Mallowan has called them “a mine of information, a deep repository which will

grow richer as the years pass and the common store of knowledge is continually

pooled.”


But now, to examine Woolley’s place in the

new forum of archaeological Methodism. By all the most recently devised codes

of procedure and disciplinary generalizations, Woolley was an unconventional

excavator, to say the least of it. To begin with, during the whole of his

twelve campaigns at Ur, he never employed more than five assistants an

astonishingly small number considering that they had to control the activities

of a labor gang consisting of from two hundred to two hundred and fifty men.


Partial extenuation


And that during that time more than twenty

thousand small but valuable objects were in the process of being found. One partial

extenuation
of this idiosyncrasy was that he tended to depend

largely and increasingly on his Arab staff.
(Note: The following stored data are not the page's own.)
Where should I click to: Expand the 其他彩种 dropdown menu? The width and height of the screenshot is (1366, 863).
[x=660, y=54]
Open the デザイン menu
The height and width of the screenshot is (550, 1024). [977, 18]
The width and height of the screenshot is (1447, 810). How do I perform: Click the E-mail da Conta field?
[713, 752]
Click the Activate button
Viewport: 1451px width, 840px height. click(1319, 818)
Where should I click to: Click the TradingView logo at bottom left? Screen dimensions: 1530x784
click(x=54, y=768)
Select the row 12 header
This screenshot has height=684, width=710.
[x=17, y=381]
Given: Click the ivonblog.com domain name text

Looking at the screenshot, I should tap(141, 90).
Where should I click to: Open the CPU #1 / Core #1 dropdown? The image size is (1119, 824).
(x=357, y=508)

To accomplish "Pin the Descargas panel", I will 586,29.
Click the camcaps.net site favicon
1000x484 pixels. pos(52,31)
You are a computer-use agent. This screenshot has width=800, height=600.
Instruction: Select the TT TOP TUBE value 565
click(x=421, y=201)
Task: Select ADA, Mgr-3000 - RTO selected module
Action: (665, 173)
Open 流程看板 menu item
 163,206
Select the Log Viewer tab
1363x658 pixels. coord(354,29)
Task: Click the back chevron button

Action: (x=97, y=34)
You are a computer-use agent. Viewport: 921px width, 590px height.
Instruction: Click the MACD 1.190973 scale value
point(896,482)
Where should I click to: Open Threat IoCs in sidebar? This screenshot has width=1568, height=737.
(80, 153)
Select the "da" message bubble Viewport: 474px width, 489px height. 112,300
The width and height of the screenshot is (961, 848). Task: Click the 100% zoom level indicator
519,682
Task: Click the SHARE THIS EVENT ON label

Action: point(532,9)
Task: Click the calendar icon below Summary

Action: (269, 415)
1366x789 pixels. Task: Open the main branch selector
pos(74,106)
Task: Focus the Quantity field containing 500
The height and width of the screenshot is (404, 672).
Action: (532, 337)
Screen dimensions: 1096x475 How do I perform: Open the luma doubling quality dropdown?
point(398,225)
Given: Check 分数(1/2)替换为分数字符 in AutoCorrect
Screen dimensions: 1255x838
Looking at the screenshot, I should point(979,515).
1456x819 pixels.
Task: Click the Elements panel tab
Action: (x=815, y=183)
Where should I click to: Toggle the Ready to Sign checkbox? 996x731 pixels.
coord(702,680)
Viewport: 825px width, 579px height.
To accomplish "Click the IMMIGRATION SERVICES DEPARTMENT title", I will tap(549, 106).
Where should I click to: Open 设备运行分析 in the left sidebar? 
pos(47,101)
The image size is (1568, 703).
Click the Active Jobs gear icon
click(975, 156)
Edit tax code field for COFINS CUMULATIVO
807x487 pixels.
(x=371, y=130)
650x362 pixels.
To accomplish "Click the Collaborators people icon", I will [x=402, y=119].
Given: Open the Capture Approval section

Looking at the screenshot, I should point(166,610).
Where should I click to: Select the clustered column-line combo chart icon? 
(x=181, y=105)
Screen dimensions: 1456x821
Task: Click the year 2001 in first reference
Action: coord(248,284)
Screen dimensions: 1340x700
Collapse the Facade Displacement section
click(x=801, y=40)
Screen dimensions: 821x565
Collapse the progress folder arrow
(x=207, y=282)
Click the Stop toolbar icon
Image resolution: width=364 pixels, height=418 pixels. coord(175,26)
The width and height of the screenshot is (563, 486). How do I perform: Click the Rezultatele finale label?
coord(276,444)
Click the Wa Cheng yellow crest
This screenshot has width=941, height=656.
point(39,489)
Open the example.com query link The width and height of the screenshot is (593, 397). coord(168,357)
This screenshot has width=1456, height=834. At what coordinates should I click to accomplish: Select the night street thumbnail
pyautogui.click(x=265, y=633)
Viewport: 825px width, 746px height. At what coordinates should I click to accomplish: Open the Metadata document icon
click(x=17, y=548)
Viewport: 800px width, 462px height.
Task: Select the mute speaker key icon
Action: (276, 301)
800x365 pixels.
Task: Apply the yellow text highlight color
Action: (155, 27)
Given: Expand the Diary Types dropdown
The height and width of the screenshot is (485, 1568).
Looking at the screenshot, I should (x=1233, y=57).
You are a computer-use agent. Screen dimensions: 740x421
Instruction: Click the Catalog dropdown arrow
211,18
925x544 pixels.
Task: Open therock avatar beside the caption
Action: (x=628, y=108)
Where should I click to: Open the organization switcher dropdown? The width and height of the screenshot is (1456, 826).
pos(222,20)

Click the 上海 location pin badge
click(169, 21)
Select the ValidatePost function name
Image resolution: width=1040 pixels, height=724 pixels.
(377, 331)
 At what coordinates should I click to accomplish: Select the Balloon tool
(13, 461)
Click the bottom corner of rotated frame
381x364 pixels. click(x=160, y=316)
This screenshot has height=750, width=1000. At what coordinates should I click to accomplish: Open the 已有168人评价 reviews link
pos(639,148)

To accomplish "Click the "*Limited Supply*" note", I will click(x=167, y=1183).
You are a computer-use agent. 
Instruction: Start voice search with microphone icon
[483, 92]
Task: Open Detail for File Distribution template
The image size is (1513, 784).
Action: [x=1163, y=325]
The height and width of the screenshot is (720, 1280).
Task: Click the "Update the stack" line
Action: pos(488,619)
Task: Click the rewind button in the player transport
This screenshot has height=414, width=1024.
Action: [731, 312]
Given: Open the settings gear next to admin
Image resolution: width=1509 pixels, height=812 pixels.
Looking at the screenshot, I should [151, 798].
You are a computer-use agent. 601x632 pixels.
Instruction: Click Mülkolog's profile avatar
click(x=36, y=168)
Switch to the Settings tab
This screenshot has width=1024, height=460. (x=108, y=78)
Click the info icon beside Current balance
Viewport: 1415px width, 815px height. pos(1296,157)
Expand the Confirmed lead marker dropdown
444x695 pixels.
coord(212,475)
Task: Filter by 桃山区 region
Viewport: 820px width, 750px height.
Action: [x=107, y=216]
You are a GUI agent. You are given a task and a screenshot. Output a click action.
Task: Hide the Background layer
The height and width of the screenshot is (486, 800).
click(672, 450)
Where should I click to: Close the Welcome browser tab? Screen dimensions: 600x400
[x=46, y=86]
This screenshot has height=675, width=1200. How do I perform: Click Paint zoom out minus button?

A great deal of practical

responsibility was taken off his shoulders by his supervisor, Sheikh Hamoudi

Ibrahim.


Hamoudi was a Syrian of strong character

and remarkable talents, which afterwards acquired for him the position of

Deputy in the Syrian Mejlis. Woolley had acquired his services before the First

War, when he was excavating Car  chemish

on the Turco Syrian frontier, and Hamoudi had at one time saved the life of T.

E. Lawrence who was also a member of the excavating party.


By the time Woolley came to excavate the

Royal Cemetery at Ur, Hamoudi had been joined by his three sons, Jahya, Ibrahim

and Alawi, all of whom were brilliant archaeological craftsmen, and the first

of whom, Jahya, completely took charge of Woolley’s photography.